[Stored data entries]
____________________

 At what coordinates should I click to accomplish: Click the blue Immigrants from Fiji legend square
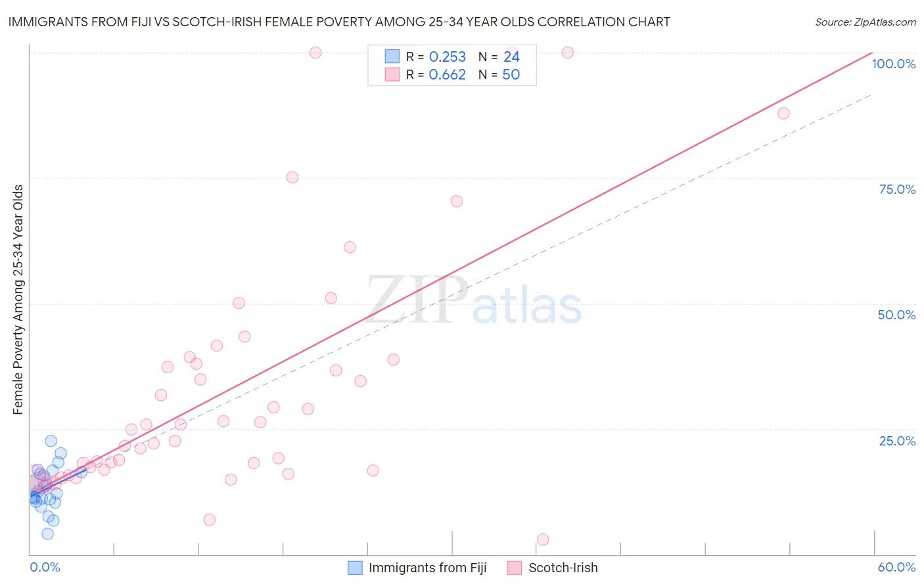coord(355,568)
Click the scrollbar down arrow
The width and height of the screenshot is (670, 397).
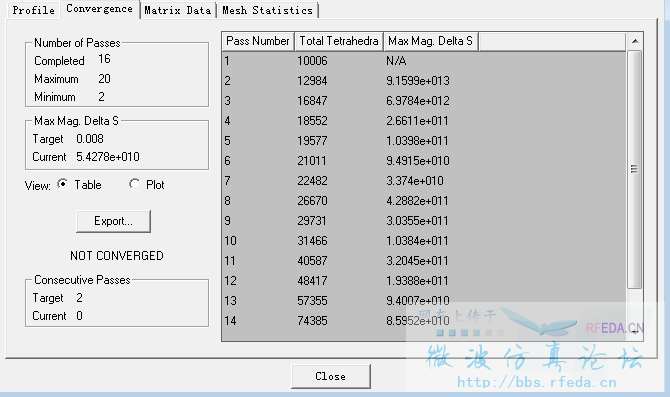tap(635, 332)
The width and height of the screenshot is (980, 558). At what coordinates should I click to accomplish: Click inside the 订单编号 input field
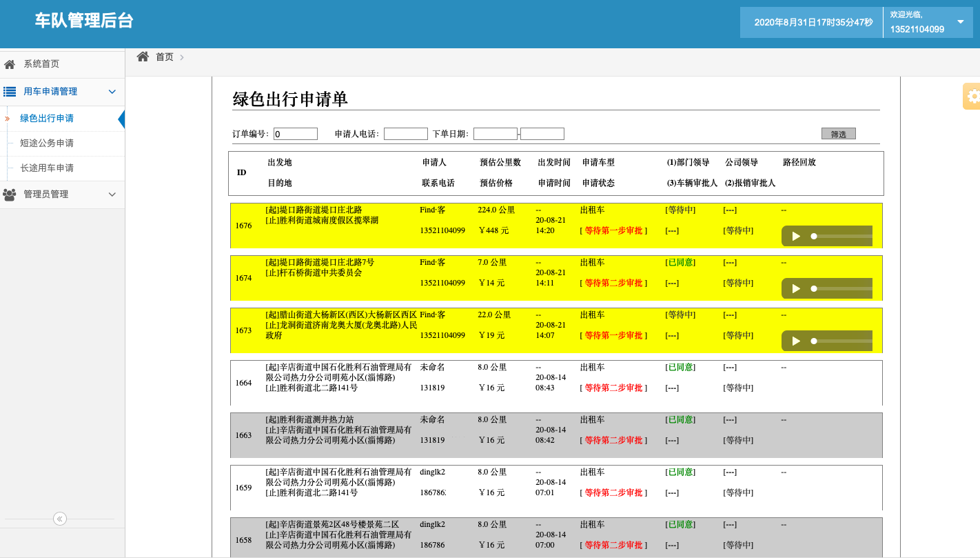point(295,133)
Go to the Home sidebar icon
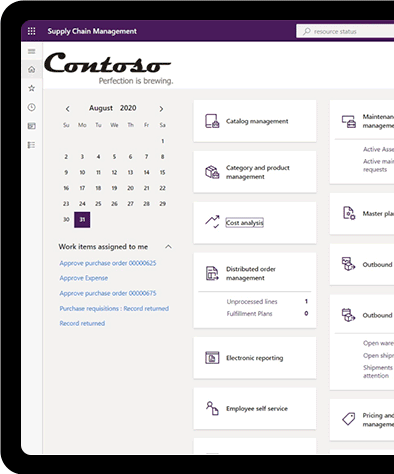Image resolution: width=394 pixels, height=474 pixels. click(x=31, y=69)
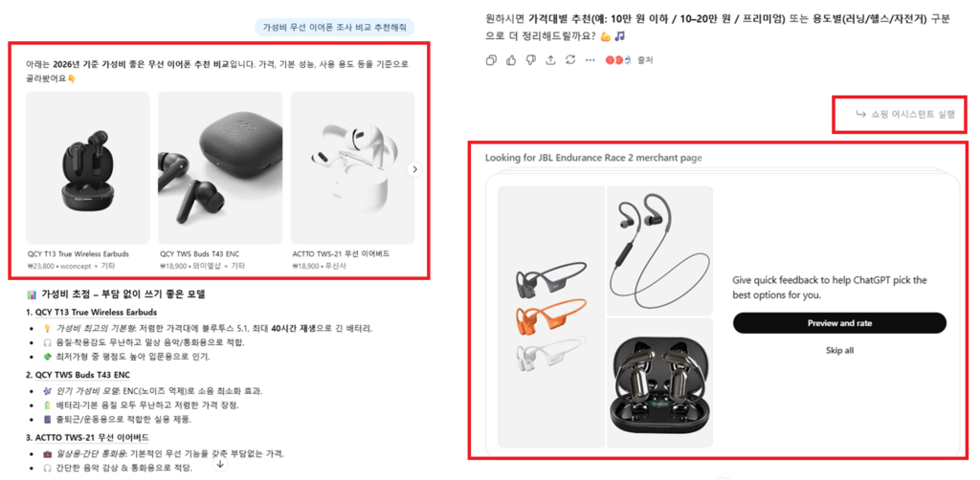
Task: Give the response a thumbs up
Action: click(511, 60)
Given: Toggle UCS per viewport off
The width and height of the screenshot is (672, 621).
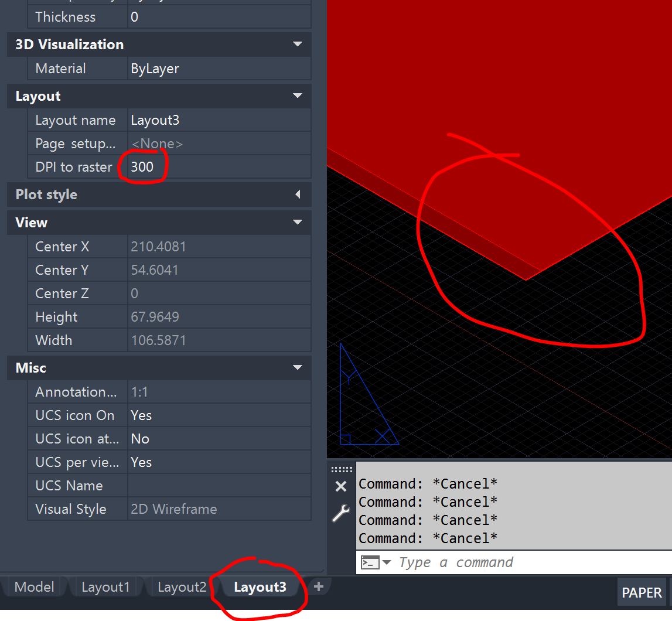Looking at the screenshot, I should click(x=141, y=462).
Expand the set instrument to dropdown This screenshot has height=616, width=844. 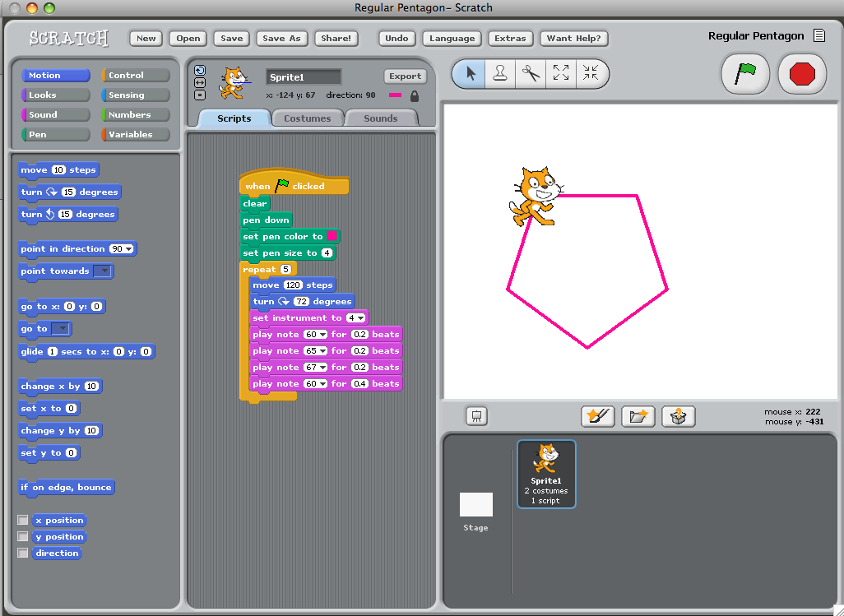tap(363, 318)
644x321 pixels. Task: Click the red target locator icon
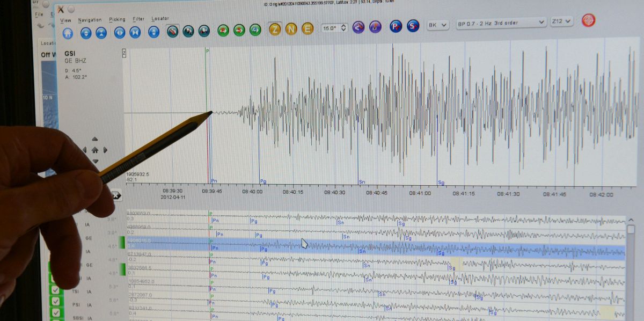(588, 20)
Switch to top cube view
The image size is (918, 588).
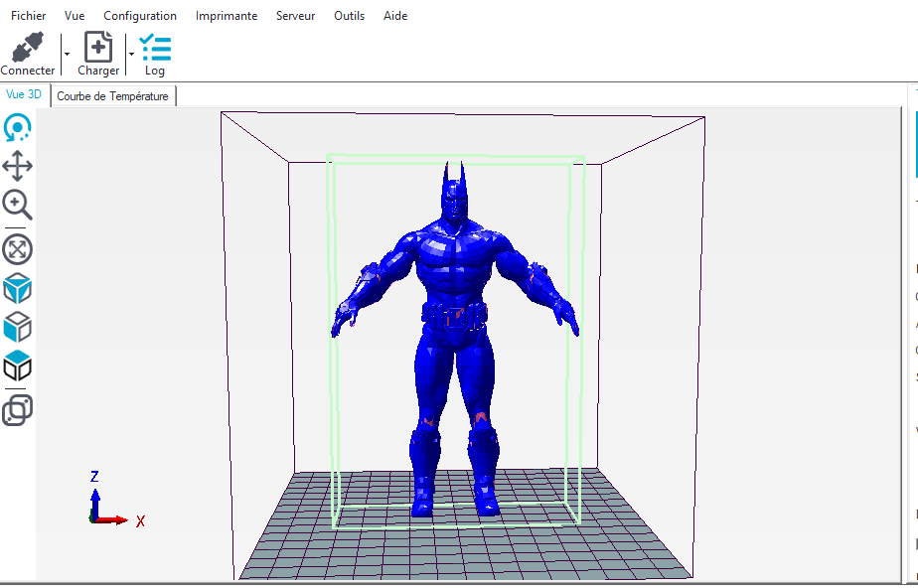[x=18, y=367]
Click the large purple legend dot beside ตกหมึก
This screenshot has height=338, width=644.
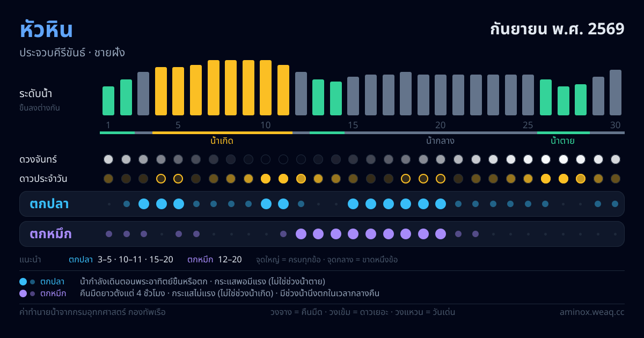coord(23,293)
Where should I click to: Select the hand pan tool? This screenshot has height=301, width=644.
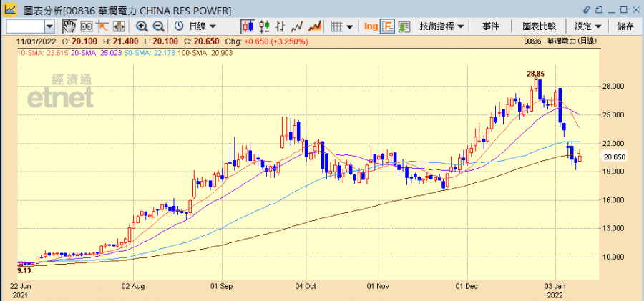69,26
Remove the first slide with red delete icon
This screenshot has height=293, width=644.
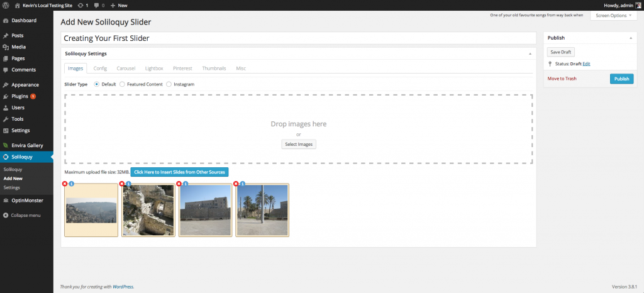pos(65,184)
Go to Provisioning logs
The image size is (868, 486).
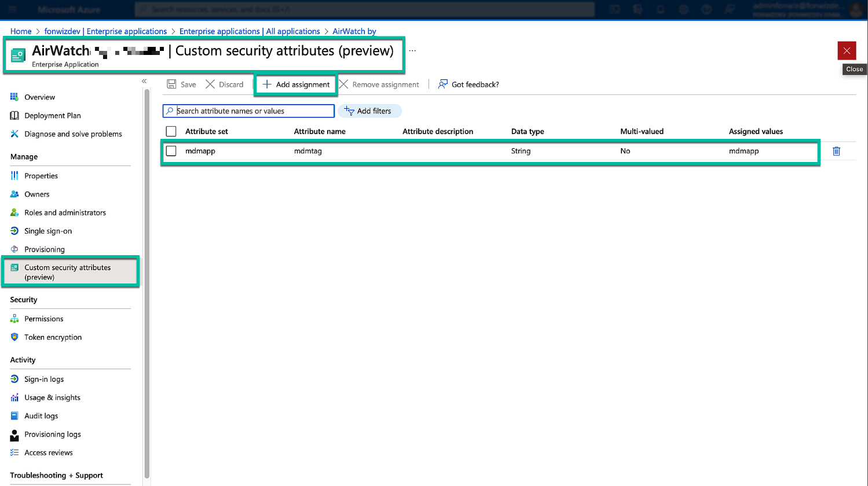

____________________

= What needs to be done =
In the data, the line that contains "The image size is (918, 588)." begins the part to write out; restate it and each line after it word for word through the end, with no pictures.

= Reply to the exercise =
The image size is (918, 588).
[x=18, y=367]
Click the large purple legend dot beside ตกหมึก
This screenshot has height=338, width=644.
coord(23,293)
Where should I click to: Select the hand pan tool? This screenshot has height=301, width=644.
69,26
Remove the first slide with red delete icon
This screenshot has height=293, width=644.
pos(65,184)
Go to Provisioning logs
The image size is (868, 486).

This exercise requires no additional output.